Assim, a Honda 'volta atrás' em sua saída da F1, anunciada em 2020. Oficialmente, ela deixou a categoria rainha do mundo no fim de 2021, quando impulsionou o holandês Max Verstappen, da Red Bull, ao título. 

No entanto, continuou a fornecer motores para a escuderia anglo-austríaca mediante arranjo envolvendo a Red Bull Powetrains e ainda o faz por meio de um acordo de fornecimento que vai até o final de 2025.

Porém, o futuro da Honda depois disso não estava claro, já que ela enfrentou incertezas sobre outras opções no grid após a decisão da Red Bull de se aliar à Ford como sua nova parceira no 'braço' Powertrains a partir de 2026, com foco na parte eletrônica e híbrida.

Além disso, houve um intenso debate na alta administração da Honda sobre se ela deveria ou não fazer um 'retorno formal' logo após sair da F1. Entretanto, o progresso impressionante da Aston Martin, aliado ao fato de o time virar um 'agente livre' após 2025, convenceu a cúpula de Sakura.

Por sua vez, com o fim do acordo com a Mercedes para fornecimento de unidades, a Aston viu na aliança com a Honda a oportunidade de se tornar uma espécie de equipe de fábrica. Agora, a negociação entre a escuderia de Silverstone e a Honda está feito, conforme anunciado nesta terça.

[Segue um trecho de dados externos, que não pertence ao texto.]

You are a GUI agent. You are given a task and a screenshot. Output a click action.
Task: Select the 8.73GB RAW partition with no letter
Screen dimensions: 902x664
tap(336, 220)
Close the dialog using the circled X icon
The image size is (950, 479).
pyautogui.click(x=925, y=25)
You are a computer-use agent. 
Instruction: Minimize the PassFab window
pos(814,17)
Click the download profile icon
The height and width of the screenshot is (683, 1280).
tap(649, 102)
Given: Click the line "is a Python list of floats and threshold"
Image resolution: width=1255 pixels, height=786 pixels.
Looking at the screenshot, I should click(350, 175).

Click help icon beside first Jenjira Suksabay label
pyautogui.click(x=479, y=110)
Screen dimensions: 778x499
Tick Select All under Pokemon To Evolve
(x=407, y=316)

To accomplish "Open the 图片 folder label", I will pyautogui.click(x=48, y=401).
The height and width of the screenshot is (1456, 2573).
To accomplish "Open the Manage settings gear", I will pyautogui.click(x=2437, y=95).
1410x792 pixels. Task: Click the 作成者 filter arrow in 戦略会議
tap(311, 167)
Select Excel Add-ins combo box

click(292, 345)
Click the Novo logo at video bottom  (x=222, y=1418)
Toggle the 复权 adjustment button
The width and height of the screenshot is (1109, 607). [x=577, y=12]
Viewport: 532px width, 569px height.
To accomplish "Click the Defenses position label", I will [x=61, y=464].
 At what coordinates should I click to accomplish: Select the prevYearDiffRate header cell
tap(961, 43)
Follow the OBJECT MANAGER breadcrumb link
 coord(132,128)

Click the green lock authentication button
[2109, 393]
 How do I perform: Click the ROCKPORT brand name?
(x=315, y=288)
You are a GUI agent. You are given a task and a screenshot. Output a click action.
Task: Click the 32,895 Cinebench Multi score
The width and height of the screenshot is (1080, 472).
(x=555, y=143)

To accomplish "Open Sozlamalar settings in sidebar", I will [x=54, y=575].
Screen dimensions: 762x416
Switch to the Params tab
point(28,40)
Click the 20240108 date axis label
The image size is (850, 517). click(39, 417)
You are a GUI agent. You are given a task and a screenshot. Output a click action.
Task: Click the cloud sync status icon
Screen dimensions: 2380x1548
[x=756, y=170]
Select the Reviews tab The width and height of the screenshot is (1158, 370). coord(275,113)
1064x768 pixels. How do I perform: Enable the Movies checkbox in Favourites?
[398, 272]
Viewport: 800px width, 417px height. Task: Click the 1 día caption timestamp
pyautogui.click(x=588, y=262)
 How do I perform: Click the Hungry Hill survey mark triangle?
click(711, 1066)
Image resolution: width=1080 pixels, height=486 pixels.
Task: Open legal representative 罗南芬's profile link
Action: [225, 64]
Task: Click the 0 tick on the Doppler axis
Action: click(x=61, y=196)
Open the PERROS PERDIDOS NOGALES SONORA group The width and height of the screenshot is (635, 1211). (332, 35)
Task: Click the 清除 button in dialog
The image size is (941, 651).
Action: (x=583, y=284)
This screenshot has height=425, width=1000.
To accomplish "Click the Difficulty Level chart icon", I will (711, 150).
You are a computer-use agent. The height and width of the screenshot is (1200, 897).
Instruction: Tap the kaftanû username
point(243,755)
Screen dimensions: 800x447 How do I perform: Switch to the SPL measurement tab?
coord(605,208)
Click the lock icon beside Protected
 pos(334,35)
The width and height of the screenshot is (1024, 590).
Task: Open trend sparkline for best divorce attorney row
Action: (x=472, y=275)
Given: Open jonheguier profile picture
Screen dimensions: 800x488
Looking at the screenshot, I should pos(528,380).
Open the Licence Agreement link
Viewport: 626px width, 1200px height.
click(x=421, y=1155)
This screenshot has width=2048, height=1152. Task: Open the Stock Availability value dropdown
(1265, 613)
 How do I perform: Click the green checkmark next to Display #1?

Martin Whitmarsh, CEO do Grupo Aston Martin Performance Technologies, disse: “Nossa futura parceria com a Honda é uma das últimas partes do quebra-cabeça que se encaixa nos planos ambiciosos da Aston Martin na F1”.

Fernando Alonso, Aston Martin AMR23

Fernando Alonso, Aston Martin AMR23

Photo by: Zak Mauger / Motorsport Images

A Honda, por sua vez, destaca que sua decisão de se comprometer com o futuro da F1 vem após um aumento das preocupações relativas à sustentabilidade na elite global do esporte a motor. Além de a categoria máxima do automobilismo prometer zerar as emissões de carbono até 2030, ela adotará combustíveis totalmente sustentáveis a partir de 2026, quando as novas unidades de potência também serão impulsionadas por uma proporção maior de energia elétrica.

Toshihiro Mibe, CEO global da Honda, disse: “Uma das principais razões para nossa decisão de aceitar o novo desafio na F1 é que o campeonato de corridas mais importante do mundo está se esforçando para se tornar sustentável, o que está alinhado com a direção da Honda, objetivando neutralidade de carbono para se tornar uma plataforma que facilitará o desenvolvimento de nossas tecnologias de eletrificação".

“Cremos que as tecnologias e o know-how adquiridos com este novo desafio podem potencialmente ser aplicados diretamente em nossos futuros veículos elétricos de produção em massa, gerando um modelo esportivo elétrico e tecnologias de eletrificação em várias áreas", completou o CEO.

Tendo conquistado títulos com Red Bull e Verstappen em 2021 e 2022, além de liderar 2023 com Max e sua equipe, a Honda deixa claro que está embarcando na parceria com a Aston para buscar mais taças, conforme destacou o presidente da Honda Racing Corporation, Koji Watanabe.

“Eles estão atualmente trabalhando em várias medidas para fortalecer a equipe e lutar pelos títulos nos campeonatos de F1. Então, como eles deram notas altas à nossa tecnologia de unidade de potência da F1 e pudemos nos relacionar com sua atitude sincera e também forte paixão por vencer, decidimos trabalhar juntos e lutar pelos títulos dos campeonatos como Aston Martin-Honda”, completou Watanabe.